Apparently the program could not keep up with the latest worldwide Microsoft.
For the present, EMRs are reducing my practice costs. Voice transcription has been replaced by computer-generated, physician-driven input. But the need to electronically record general health information—including vital signs and health maintenance information—has necessitated adding a new staff person for data collections. The computer does crash and the screen does freeze on rare occasions. We have not lost any data, and we store records in duplicate in geographically separate servers. It does take about 50 percent longer to enter patient data in spite of every effort to maintain the pace. Unfortunately, we cannot go back; calling the lab tech to look up a hematocrit level is becoming a thing of the past.
The office EMR is my most immediate challenge and concern. Of the five major components, only one is physician entry. Once I finalize a report, it is done. No chance to cross out and initial; making a correction requires another electronic record.
My longtime staff have risen to the challenge and faced the task of mastering the new technology. They have been inspirational in learning new techniques and new shortcuts daily. But what about practices where everyone is not “on board”?
Perhaps what I most take exception to is the commodity approach to electronicizing the record. The templates have yes-and-no choices, quick exams are prepopulated, and unusual but conventional diagnoses are not listed. There are no check boxes for equivocal findings that I would like to ascertain and review on follow-up. Subtleties must be free texted, which makes the EMR a very expensive word processor. I find myself leaving electronic crumbs to review on the next visit to mimic the conventional practice paradigms.

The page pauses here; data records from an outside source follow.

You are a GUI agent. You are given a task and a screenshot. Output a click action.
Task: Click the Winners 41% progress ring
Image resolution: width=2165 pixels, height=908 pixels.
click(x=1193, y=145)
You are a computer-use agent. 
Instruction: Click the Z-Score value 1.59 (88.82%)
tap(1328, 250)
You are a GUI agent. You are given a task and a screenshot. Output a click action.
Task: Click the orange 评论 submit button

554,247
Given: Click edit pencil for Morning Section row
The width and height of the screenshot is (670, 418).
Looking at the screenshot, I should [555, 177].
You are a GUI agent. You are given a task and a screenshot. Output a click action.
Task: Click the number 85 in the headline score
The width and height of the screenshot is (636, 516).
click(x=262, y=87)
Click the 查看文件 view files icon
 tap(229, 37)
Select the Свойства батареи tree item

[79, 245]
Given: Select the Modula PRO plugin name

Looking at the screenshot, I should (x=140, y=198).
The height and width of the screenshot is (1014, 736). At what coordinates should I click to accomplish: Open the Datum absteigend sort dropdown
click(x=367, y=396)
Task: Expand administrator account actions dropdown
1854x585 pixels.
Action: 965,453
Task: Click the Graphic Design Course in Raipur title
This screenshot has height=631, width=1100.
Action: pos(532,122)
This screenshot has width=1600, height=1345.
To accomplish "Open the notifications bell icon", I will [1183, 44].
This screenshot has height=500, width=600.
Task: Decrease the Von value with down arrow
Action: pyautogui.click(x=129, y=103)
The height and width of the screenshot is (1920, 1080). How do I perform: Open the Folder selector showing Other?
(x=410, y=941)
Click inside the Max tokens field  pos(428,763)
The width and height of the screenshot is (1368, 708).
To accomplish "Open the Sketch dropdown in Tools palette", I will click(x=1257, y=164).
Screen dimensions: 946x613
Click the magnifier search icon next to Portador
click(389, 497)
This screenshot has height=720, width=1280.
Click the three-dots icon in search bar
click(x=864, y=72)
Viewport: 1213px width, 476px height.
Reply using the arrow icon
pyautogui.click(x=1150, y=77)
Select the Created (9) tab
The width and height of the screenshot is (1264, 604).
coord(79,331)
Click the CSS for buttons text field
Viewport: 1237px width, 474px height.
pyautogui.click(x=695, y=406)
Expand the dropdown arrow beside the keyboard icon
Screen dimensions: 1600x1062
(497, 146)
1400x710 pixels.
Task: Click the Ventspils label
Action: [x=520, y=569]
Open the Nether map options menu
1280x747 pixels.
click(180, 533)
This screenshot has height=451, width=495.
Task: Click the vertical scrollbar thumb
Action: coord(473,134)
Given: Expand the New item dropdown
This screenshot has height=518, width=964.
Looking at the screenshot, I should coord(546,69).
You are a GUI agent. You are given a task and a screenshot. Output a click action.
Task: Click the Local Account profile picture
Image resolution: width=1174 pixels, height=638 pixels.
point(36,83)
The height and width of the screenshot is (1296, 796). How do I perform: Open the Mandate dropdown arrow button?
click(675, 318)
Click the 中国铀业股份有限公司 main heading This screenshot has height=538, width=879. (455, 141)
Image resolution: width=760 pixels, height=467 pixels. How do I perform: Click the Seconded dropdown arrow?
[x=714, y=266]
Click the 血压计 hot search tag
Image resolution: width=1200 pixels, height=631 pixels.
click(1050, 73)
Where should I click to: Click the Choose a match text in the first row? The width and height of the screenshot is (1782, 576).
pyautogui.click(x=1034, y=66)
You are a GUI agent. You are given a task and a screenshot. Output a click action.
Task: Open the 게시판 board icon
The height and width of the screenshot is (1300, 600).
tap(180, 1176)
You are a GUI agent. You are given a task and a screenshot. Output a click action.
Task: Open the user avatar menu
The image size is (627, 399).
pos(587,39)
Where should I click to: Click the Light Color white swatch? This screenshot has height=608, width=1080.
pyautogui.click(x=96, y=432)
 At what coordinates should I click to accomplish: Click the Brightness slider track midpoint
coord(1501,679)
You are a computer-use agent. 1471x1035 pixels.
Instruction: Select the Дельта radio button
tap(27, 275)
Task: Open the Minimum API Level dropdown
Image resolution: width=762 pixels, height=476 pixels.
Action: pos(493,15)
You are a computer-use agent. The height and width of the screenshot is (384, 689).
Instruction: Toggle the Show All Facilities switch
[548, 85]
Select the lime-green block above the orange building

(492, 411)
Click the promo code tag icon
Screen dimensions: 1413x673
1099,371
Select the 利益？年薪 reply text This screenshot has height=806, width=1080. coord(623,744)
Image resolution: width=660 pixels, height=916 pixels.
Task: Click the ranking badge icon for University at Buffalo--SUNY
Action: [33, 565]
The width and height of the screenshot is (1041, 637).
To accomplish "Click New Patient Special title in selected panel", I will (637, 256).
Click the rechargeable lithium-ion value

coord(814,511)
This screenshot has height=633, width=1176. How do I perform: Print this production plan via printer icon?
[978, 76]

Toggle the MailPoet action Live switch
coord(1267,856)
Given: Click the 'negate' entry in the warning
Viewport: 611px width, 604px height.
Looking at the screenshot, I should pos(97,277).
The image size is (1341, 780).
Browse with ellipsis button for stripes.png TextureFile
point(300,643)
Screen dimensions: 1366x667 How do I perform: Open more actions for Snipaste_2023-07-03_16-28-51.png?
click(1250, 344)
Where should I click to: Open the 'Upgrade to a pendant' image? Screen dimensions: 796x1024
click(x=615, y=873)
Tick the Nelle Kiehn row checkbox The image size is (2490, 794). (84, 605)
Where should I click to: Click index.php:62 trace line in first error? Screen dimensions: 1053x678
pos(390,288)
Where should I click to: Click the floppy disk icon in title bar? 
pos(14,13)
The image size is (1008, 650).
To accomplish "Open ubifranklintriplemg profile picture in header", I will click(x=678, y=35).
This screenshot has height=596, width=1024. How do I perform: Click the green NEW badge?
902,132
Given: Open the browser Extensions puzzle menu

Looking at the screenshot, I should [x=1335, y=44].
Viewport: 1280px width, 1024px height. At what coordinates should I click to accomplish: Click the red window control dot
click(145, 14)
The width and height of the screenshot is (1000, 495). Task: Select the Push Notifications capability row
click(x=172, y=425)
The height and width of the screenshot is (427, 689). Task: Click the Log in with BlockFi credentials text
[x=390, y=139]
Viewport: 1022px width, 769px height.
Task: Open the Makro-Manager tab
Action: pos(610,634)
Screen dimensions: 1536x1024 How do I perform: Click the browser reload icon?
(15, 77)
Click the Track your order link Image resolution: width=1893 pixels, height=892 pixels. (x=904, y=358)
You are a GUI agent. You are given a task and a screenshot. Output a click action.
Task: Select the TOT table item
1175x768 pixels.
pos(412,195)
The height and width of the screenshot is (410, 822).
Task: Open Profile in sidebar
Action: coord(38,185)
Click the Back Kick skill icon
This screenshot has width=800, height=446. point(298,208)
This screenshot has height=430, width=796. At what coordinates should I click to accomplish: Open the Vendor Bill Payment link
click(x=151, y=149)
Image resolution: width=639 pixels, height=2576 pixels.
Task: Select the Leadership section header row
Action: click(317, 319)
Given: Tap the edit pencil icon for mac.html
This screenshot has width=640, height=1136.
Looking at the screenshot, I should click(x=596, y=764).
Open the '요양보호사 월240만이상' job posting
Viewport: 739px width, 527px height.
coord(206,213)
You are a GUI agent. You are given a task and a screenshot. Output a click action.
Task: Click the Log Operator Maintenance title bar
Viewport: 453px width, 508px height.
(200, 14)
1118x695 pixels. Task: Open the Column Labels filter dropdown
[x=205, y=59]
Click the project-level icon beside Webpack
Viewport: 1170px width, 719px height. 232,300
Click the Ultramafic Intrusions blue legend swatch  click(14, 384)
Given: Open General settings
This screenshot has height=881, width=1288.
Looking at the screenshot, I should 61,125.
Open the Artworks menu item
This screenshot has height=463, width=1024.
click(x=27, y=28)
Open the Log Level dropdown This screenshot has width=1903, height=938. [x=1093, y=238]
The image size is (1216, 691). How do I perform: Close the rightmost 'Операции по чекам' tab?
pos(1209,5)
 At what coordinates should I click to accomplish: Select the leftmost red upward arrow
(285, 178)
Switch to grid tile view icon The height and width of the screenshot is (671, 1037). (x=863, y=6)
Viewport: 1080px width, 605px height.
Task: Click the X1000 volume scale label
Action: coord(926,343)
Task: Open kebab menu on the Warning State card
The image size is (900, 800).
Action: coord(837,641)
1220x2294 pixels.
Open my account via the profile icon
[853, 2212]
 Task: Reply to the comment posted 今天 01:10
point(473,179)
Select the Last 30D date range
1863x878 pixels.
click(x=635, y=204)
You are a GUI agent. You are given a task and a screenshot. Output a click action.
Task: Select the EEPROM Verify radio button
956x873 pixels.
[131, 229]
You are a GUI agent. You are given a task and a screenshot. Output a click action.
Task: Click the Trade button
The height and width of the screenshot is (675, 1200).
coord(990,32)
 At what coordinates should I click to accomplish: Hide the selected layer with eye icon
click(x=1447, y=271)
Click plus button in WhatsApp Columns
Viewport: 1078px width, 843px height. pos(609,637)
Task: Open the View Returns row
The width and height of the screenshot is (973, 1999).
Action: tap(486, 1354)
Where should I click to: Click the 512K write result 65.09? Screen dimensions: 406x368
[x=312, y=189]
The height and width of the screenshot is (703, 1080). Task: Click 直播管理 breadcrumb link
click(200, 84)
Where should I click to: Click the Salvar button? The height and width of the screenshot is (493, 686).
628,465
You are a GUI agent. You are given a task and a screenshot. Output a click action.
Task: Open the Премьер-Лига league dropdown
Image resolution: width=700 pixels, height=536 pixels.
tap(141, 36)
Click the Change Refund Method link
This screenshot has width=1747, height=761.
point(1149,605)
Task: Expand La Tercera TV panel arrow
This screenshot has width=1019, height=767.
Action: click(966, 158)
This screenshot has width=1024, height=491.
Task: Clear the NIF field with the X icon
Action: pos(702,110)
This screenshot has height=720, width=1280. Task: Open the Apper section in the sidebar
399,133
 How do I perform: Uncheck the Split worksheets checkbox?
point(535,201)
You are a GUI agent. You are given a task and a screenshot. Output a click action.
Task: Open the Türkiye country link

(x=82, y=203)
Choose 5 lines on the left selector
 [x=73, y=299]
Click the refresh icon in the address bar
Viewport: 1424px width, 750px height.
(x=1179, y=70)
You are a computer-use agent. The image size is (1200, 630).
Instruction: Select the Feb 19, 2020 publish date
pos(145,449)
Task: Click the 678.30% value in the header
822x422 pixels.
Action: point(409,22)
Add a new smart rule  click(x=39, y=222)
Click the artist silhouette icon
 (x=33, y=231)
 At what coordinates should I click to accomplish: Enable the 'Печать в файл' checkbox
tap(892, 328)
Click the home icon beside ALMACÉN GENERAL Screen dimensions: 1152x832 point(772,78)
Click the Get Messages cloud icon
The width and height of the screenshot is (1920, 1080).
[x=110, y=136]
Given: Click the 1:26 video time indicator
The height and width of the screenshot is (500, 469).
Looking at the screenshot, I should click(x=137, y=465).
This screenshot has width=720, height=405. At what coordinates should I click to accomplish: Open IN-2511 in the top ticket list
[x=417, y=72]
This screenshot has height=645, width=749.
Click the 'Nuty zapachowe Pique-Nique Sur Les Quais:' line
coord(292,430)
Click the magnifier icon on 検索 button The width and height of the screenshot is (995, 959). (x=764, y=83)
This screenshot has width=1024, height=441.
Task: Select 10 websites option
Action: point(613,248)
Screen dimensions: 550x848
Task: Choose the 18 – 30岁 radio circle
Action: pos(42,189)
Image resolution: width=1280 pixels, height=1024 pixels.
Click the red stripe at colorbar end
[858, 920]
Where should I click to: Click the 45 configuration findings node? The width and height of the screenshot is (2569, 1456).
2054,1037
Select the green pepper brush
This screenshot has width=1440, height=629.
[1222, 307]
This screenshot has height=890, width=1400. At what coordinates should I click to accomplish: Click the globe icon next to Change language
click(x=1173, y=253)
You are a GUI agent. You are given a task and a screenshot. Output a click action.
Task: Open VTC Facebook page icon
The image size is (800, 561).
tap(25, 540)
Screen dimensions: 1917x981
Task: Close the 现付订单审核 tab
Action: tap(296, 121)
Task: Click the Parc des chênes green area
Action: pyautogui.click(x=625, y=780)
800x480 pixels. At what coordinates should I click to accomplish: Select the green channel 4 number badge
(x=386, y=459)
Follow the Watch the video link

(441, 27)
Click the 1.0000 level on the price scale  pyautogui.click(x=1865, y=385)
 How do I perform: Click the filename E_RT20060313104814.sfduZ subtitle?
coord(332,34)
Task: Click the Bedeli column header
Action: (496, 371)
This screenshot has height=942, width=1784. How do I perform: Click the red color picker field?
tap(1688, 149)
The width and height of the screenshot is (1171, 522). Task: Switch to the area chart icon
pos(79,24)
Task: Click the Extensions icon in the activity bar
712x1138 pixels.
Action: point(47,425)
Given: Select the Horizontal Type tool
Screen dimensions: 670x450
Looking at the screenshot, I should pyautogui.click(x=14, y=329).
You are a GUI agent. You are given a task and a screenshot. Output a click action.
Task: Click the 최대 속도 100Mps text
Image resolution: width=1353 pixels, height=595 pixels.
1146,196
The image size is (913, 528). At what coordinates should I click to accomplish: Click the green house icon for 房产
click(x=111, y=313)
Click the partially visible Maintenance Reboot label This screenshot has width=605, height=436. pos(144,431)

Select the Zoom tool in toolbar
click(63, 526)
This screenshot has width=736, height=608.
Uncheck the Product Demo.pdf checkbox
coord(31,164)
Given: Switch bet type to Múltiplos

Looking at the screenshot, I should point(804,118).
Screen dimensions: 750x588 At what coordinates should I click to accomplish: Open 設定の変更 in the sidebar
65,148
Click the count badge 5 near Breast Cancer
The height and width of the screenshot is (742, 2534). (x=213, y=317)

We have come a long way, however, and the not-too-distant future may include seamless integration and cheap and ready accessibility. In the short term, we have a system that makes the progress note available to be e-mailed to the primary physician before the patient leaves the examining room.
I continue to advocate for improvement by keeping a log of daily challenges. Currently, I go through the motions of electronic scheduling, electronic ordering, and electronic communicating. Every few weeks I find a new function that works or someone who actually responds—electronically. But I still use my note pad to keep track of my programs and passwords, and my phone is still my best medical device.